» Activity
Nothing but the line holding "[Follow on YouTube] (1189, 1840)" and the lines after it, through the end of the records, should be set down, each exactly as it is.

» Screenshot grounding data
——————

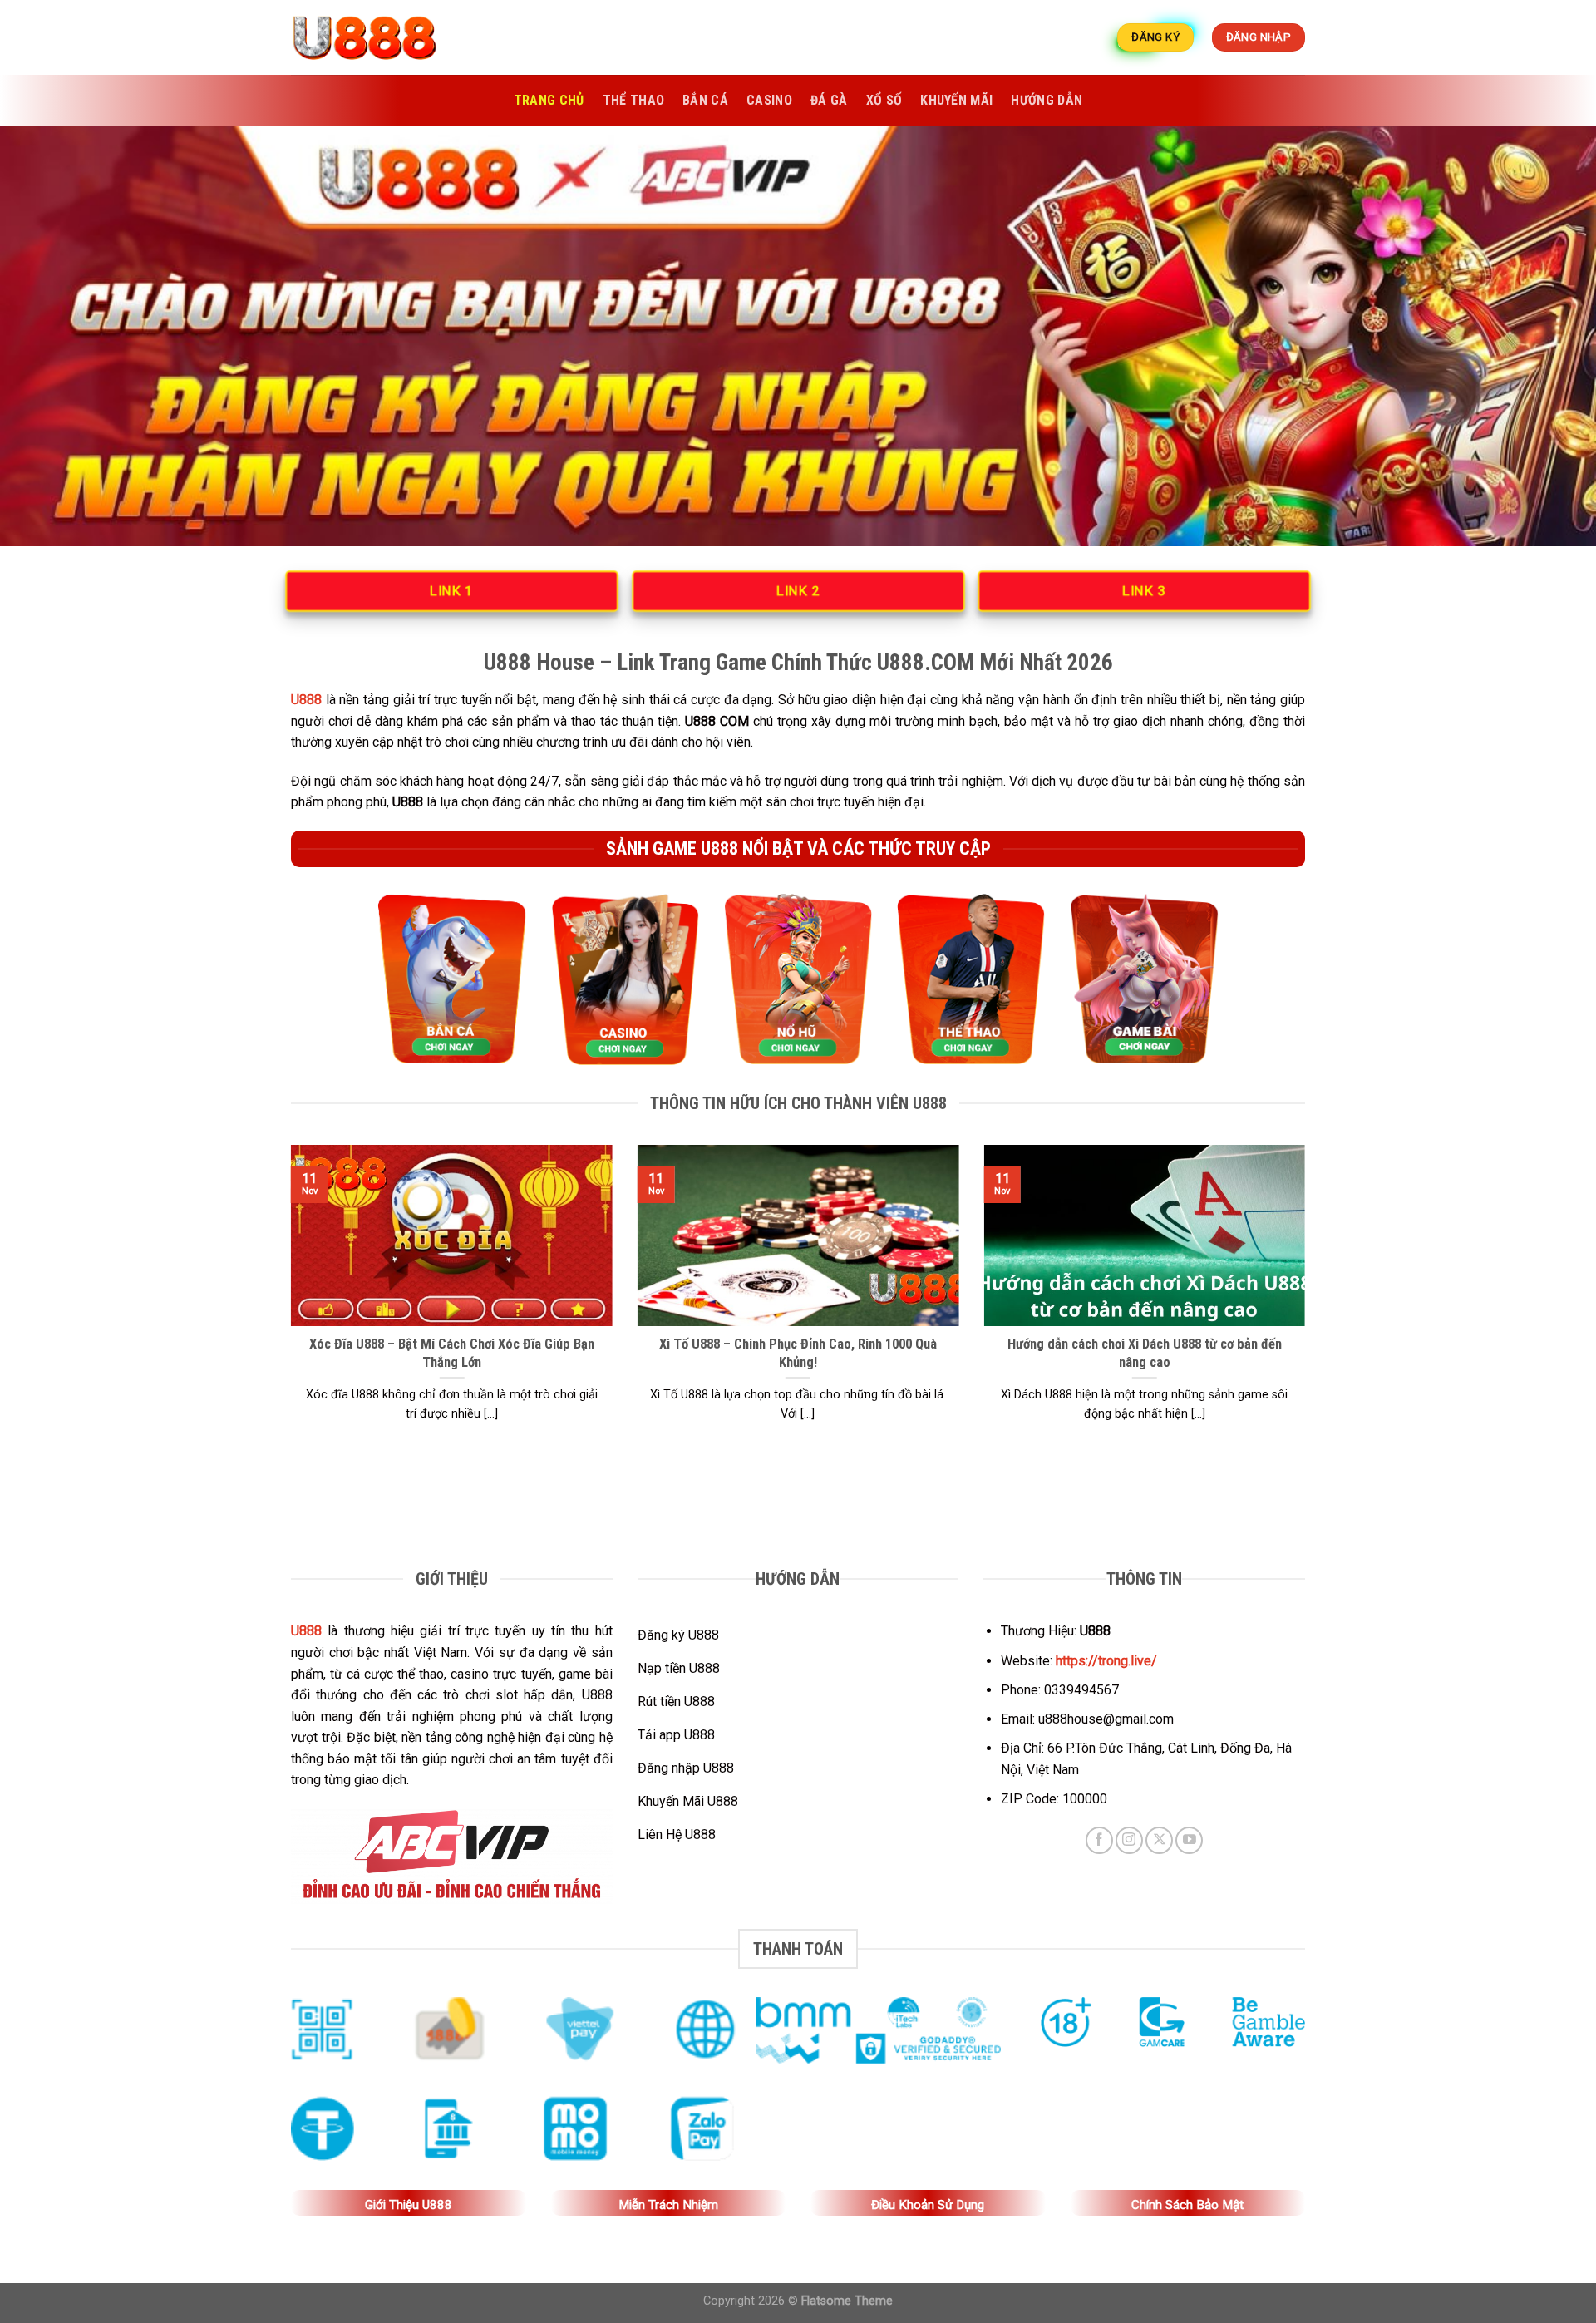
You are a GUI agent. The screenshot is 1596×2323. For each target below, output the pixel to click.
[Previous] (287, 1303)
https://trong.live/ (1106, 1661)
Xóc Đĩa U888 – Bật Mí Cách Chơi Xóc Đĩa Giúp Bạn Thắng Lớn (451, 1353)
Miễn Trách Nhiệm (668, 2204)
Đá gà (829, 100)
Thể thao (634, 100)
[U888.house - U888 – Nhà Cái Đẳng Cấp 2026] (374, 37)
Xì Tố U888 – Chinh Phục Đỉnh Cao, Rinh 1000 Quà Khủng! (798, 1353)
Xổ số (884, 100)
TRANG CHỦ (549, 100)
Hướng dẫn (1046, 100)
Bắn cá (705, 100)
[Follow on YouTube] (1189, 1840)
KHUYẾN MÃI (956, 100)
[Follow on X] (1159, 1840)
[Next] (1308, 1303)
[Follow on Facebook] (1099, 1840)
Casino (769, 100)
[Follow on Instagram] (1129, 1840)
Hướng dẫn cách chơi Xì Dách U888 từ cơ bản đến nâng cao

——————

» Solution
[Follow on YouTube] (1189, 1840)
KHUYẾN MÃI (956, 100)
[Follow on X] (1159, 1840)
[Next] (1308, 1303)
[Follow on Facebook] (1099, 1840)
Casino (769, 100)
[Follow on Instagram] (1129, 1840)
Hướng dẫn cách chơi Xì Dách U888 từ cơ bản đến nâng cao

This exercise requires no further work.